Mastectomy was previously frequently performed in the surgical treatment of breast cancer and can be commonly seen in elderly women (Figure 11). Nowadays most cancers are operated with breast-conserving surgery [15]. Common findings after breast-conserving surgery include volume loss, architectural distortion, scar tissue and skin thickening (Figures 7, 12). Breast implants can be easily depicted on CT imaging. It has to be differentiated between implants for cosmetic purposes and after cancer surgery. For cosmetic reasons implants are often placed under the pectoralis muscle, therefore breast parenchyma can be seen (Figure 13). In the case of breast reconstruction after cancer surgery implants are usually placed above the pectoralis muscle. In this case normally no residual parenchyma can be seen. A common complication with implants is capsular fibrosis, which shows a progressive course from thickened capsular tissue and increased number of radial folds eventually leading to severe calcification (Figure 14). Another complication is rupture of breast implants. In intracapsular rupture the outer lining of the implant undergoes rupture, but the surrounding fibrous capsule of the implant which is formed after implantation remains intact and the silicone cannot migrate into the soft tissues of the breast. The classic sign for this pathology on magnetic resonance imaging (MRI) is the linguine sign, which can be occasionally seen on CT imaging (Figure 15) [16].
Figure 11

Mastectomy on the right side. Note the edematous changes of the left breast with concomitant skin thickening and pleural effusions because of heart failure.

Figure 12

Performed breast-conserving surgery on the right side. The right breast is smaller than the left one and scar tissue extending onto the thoracic fascia can be seen.

Figure 13

Breast implants for cosmetic purposes. These bilateral implants are placed under the pectoralis muscle. Breast parenchyma can be seen. The left implant shows a small radial fold, a usual finding with breast implants.

Figure 14

Late-stage capsular fibrosis with severe calcifications of a breast implant.

Figure 15

Intracapsular rupture of a silicone implant. The collapsed capsule forms the classic linguine sign.

Intramammary Findings of a Systemic Disease

Edema of the breast parenchyma can be seen in congestive heart disease, generalized edema with inflammation or renal failure as well as hypoproteinemia. In these cases the fat tissue of the breast shows a diffuse increase in density and there is usually skin thickening (Figure 11). In severe cases of arteriosclerosis vascular calcifications can be found. A variety of breast changes in systemic diseases has been described with mammography, but has until now not been reported for CT imaging [17].

Suggestions for the Work-Up of Breast Incidentalomas

As described above all incidentally seen enhancing masses on chest CT without pathognomonic appearance of fibroadenomas (coarse calcifications) should undergo further work-up. We usually advise mammography and dedicated ultrasound within the hospital stay.
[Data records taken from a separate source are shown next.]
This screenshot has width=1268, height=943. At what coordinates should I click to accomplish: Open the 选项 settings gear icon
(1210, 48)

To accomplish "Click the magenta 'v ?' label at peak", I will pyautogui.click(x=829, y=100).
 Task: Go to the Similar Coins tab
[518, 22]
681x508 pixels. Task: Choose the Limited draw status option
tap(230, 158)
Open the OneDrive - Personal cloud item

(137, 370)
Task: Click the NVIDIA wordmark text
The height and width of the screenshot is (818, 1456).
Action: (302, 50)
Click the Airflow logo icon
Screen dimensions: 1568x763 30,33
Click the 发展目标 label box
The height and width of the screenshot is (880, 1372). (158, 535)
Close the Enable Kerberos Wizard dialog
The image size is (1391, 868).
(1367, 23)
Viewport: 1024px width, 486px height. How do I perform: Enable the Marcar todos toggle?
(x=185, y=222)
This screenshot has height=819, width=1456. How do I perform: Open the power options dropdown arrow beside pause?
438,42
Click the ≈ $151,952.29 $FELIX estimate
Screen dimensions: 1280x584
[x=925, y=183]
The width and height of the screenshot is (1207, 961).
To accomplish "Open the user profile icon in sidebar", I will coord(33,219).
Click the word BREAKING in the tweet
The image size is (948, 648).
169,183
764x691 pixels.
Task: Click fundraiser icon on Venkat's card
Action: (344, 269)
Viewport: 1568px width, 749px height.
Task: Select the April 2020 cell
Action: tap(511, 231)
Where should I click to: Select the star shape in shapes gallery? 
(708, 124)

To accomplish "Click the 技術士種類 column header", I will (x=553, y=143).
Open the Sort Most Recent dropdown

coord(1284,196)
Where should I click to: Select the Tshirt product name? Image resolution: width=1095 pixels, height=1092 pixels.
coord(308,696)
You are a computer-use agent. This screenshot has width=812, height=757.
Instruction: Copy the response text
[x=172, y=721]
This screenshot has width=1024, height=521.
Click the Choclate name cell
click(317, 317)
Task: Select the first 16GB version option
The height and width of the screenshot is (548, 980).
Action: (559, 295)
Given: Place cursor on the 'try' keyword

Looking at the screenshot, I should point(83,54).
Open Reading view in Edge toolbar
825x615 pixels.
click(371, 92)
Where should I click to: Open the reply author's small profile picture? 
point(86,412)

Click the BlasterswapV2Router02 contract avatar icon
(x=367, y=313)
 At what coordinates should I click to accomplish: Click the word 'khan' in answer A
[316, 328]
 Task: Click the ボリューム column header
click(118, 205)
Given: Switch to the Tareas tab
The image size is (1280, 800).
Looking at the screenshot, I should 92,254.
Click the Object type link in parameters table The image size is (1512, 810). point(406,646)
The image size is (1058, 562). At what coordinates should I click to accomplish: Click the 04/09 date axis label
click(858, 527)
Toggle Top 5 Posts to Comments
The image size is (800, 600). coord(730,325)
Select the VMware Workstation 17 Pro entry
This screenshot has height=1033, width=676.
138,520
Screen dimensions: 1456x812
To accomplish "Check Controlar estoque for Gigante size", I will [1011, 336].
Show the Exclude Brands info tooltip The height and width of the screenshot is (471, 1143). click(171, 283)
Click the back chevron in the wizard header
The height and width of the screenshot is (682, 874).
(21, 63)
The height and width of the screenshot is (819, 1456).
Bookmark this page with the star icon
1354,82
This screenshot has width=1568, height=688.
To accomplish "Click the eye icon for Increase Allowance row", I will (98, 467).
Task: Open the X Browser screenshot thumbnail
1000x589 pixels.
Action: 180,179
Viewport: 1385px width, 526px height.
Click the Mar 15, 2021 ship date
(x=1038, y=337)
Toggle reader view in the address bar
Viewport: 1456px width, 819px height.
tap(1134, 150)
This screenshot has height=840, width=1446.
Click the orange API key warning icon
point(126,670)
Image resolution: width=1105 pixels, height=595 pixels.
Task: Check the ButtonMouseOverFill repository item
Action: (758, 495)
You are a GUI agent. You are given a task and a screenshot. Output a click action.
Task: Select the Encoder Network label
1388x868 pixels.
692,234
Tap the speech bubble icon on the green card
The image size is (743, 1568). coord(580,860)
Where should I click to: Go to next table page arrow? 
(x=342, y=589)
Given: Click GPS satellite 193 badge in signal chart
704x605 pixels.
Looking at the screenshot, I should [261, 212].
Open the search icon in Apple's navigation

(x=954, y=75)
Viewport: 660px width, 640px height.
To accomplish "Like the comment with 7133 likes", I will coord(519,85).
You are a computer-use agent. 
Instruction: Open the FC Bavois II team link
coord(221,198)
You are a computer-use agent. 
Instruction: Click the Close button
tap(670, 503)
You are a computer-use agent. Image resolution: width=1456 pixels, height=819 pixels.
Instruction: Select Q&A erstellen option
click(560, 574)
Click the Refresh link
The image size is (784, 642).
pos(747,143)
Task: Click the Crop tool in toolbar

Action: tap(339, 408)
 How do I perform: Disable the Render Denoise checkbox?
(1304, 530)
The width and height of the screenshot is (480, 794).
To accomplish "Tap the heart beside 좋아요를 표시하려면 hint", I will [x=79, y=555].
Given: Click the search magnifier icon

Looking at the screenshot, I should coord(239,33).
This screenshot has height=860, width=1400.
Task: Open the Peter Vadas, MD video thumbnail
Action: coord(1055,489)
If possible, the correlation with existing mammography images or previous chest CT examinations should be obtained. If the lesion is really new or is getting larger it should be regarded as a suspicious finding. If an enhancing mass can be correlated with ultrasound, tissue sampling with ultrasound-guided biopsy is usually the next examination of choice.

Conclusions

Incidental breast lesions on chest CT are quite a common appearance. The data suggest that one out of 250 women undergoing chest CT will have a malignant breast “incidentaloma”. Therefore reporting radiologists have an opportunity to detect occult cancers and should therefore also focus on the examined parts of the breast parenchyma to detect a clinically meaningful disease.